### THE RECORDS
[start]

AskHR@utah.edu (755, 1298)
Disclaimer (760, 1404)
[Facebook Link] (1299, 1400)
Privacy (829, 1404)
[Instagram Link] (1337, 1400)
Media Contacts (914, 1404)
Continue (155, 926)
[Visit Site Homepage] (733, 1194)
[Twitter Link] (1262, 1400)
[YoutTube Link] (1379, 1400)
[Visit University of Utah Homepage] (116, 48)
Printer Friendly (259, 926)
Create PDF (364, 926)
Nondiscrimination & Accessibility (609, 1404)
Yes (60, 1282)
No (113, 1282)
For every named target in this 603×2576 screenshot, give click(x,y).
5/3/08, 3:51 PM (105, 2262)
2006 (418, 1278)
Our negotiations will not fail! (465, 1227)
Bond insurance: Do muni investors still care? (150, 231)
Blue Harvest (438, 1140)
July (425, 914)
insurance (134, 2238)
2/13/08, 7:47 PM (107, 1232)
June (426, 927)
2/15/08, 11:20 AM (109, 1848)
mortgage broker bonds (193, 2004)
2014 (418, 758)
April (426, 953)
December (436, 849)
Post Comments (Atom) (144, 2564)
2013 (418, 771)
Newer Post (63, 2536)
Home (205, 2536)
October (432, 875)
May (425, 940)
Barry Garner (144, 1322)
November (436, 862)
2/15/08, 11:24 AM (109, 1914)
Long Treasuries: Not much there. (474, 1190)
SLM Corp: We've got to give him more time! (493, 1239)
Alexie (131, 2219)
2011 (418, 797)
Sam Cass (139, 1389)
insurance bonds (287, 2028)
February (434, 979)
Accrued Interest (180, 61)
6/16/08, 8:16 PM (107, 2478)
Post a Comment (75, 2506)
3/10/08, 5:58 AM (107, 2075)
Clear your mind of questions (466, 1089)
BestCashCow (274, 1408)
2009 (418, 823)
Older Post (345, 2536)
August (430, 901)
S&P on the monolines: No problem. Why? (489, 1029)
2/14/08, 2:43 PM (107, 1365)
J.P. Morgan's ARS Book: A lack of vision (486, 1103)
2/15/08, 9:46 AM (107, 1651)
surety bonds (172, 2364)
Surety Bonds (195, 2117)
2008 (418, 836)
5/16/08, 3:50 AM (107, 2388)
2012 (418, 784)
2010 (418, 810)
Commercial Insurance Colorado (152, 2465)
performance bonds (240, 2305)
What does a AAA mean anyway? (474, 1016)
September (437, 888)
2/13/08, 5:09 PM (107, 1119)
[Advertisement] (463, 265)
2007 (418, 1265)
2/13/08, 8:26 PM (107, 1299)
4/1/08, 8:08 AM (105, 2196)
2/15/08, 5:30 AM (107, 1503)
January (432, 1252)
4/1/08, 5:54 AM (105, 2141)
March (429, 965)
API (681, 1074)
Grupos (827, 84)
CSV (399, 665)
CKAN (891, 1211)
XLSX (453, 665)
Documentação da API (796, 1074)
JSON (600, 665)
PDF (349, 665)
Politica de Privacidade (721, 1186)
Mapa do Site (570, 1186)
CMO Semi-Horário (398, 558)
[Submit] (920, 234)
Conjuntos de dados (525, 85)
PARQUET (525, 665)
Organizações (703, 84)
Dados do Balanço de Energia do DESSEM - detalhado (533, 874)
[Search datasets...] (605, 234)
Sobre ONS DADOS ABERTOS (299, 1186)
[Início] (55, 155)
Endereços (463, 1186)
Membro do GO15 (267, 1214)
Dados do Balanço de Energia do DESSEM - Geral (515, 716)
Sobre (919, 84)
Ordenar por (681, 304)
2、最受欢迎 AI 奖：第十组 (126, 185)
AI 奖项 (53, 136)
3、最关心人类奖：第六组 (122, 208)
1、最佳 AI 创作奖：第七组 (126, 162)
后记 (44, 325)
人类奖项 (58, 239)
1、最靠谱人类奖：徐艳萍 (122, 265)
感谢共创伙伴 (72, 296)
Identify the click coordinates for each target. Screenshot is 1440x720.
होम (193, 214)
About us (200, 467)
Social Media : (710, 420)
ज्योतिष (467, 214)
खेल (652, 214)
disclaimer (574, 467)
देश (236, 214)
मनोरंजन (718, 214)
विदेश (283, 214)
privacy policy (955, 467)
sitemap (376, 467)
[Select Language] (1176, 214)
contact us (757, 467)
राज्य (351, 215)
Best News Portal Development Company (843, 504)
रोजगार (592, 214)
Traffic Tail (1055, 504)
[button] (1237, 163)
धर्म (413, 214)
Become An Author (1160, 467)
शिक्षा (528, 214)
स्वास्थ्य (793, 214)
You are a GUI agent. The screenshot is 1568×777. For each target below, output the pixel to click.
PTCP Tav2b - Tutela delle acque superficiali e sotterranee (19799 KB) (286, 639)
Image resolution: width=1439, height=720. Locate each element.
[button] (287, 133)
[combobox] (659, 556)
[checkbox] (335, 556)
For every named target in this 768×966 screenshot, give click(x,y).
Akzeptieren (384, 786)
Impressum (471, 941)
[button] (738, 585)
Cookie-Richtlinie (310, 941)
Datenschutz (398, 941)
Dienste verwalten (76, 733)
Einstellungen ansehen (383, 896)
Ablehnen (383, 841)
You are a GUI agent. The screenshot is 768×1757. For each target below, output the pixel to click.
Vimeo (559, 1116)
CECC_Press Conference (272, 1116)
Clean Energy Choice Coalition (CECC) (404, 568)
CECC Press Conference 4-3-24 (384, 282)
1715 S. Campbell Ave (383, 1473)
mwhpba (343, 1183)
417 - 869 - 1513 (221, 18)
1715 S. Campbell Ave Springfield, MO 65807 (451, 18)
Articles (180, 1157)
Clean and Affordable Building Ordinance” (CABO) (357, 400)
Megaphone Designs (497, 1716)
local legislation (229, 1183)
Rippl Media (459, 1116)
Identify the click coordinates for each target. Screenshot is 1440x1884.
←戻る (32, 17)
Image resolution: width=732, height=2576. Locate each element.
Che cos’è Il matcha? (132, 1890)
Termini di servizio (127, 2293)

[end]

### WHAT THE EXERCISE ASKS
Rename "Printer Friendly" to "Print View" throughout the data above, and reproduce every line with everything else unchanged.

### THE REPLY
AskHR@utah.edu (755, 1298)
Disclaimer (760, 1404)
[Facebook Link] (1299, 1400)
Privacy (829, 1404)
[Instagram Link] (1337, 1400)
Media Contacts (914, 1404)
Continue (155, 926)
[Visit Site Homepage] (733, 1194)
[Twitter Link] (1262, 1400)
[YoutTube Link] (1379, 1400)
[Visit University of Utah Homepage] (116, 48)
Print View (259, 926)
Create PDF (364, 926)
Nondiscrimination & Accessibility (609, 1404)
Yes (60, 1282)
No (113, 1282)
For every named target in this 603×2576 screenshot, give click(x,y).
5/3/08, 3:51 PM (105, 2262)
2006 (418, 1278)
Our negotiations will not fail! (465, 1227)
Bond insurance: Do muni investors still care? (150, 231)
Blue Harvest (438, 1140)
July (425, 914)
insurance (134, 2238)
2/13/08, 7:47 PM (107, 1232)
June (426, 927)
2/15/08, 11:20 AM (109, 1848)
mortgage broker bonds (193, 2004)
2014 (418, 758)
April (426, 953)
December (436, 849)
Post Comments (Atom) (144, 2564)
2013 (418, 771)
Newer Post (63, 2536)
Home (205, 2536)
October (432, 875)
May (425, 940)
Barry Garner (144, 1322)
November (436, 862)
2/15/08, 11:24 AM (109, 1914)
Long Treasuries: Not much there. (474, 1190)
SLM Corp: We've got to give him more time! (493, 1239)
Alexie (131, 2219)
2011 (418, 797)
Sam Cass (139, 1389)
insurance bonds (287, 2028)
February (434, 979)
Accrued Interest (180, 61)
6/16/08, 8:16 PM (107, 2478)
Post a Comment (75, 2506)
3/10/08, 5:58 AM (107, 2075)
Clear your mind of questions (466, 1089)
BestCashCow (274, 1408)
2009 (418, 823)
Older Post (345, 2536)
August (430, 901)
S&P on the monolines: No problem. Why? (489, 1029)
2/14/08, 2:43 PM (107, 1365)
J.P. Morgan's ARS Book: A lack of vision (486, 1103)
2/15/08, 9:46 AM (107, 1651)
surety bonds (172, 2364)
Surety Bonds (195, 2117)
2008 (418, 836)
5/16/08, 3:50 AM (107, 2388)
2012 (418, 784)
2010 (418, 810)
Commercial Insurance Colorado (152, 2465)
performance bonds (240, 2305)
What does a AAA mean anyway? (474, 1016)
September (437, 888)
2/13/08, 5:09 PM (107, 1119)
[Advertisement] (463, 265)
2007 (418, 1265)
2/13/08, 8:26 PM (107, 1299)
4/1/08, 8:08 AM (105, 2196)
2/15/08, 5:30 AM (107, 1503)
January (432, 1252)
4/1/08, 5:54 AM (105, 2141)
March (429, 965)
API (681, 1074)
Grupos (827, 84)
CSV (399, 665)
CKAN (891, 1211)
XLSX (453, 665)
Documentação da API (796, 1074)
JSON (600, 665)
PDF (349, 665)
Politica de Privacidade (721, 1186)
Mapa do Site (570, 1186)
CMO Semi-Horário (398, 558)
[Submit] (920, 234)
Conjuntos de dados (525, 85)
PARQUET (525, 665)
Organizações (703, 84)
Dados do Balanço de Energia do DESSEM - detalhado (533, 874)
[Search datasets...] (605, 234)
Sobre ONS DADOS ABERTOS (299, 1186)
[Início] (55, 155)
Endereços (463, 1186)
Membro do GO15 (267, 1214)
Dados do Balanço de Energia do DESSEM - Geral (515, 716)
Sobre (919, 84)
Ordenar por (681, 304)
2、最受欢迎 AI 奖：第十组 (126, 185)
AI 奖项 (53, 136)
3、最关心人类奖：第六组 (122, 208)
1、最佳 AI 创作奖：第七组 (126, 162)
后记 (44, 325)
人类奖项 (58, 239)
1、最靠谱人类奖：徐艳萍 (122, 265)
感谢共创伙伴 (72, 296)
Identify the click coordinates for each target. Screenshot is 1440x720.
होम (193, 214)
About us (200, 467)
Social Media : (710, 420)
ज्योतिष (467, 214)
खेल (652, 214)
disclaimer (574, 467)
देश (236, 214)
मनोरंजन (718, 214)
विदेश (283, 214)
privacy policy (955, 467)
sitemap (376, 467)
[Select Language] (1176, 214)
contact us (757, 467)
राज्य (351, 215)
Best News Portal Development Company (843, 504)
रोजगार (592, 214)
Traffic Tail (1055, 504)
[button] (1237, 163)
धर्म (413, 214)
Become An Author (1160, 467)
शिक्षा (528, 214)
स्वास्थ्य (793, 214)
You are a GUI agent. The screenshot is 1568×777. For each target below, output the pixel to click.
PTCP Tav2b - Tutela delle acque superficiali e sotterranee (19799 KB) (286, 639)
Image resolution: width=1439, height=720. Locate each element.
[button] (287, 133)
[combobox] (659, 556)
[checkbox] (335, 556)
For every named target in this 768×966 screenshot, give click(x,y).
Akzeptieren (384, 786)
Impressum (471, 941)
[button] (738, 585)
Cookie-Richtlinie (310, 941)
Datenschutz (398, 941)
Dienste verwalten (76, 733)
Einstellungen ansehen (383, 896)
Ablehnen (383, 841)
You are a GUI agent. The screenshot is 768×1757. For each target below, output the pixel to click.
Vimeo (559, 1116)
CECC_Press Conference (272, 1116)
Clean Energy Choice Coalition (CECC) (404, 568)
CECC Press Conference 4-3-24 (384, 282)
1715 S. Campbell Ave (383, 1473)
mwhpba (343, 1183)
417 - 869 - 1513 (221, 18)
1715 S. Campbell Ave Springfield, MO 65807 (451, 18)
Articles (180, 1157)
Clean and Affordable Building Ordinance” (CABO) (357, 400)
Megaphone Designs (497, 1716)
local legislation (229, 1183)
Rippl Media (459, 1116)
Identify the click coordinates for each target. Screenshot is 1440x1884.
←戻る (32, 17)
Image resolution: width=732, height=2576. Locate each element.
Che cos’è Il matcha? (132, 1890)
Termini di servizio (127, 2293)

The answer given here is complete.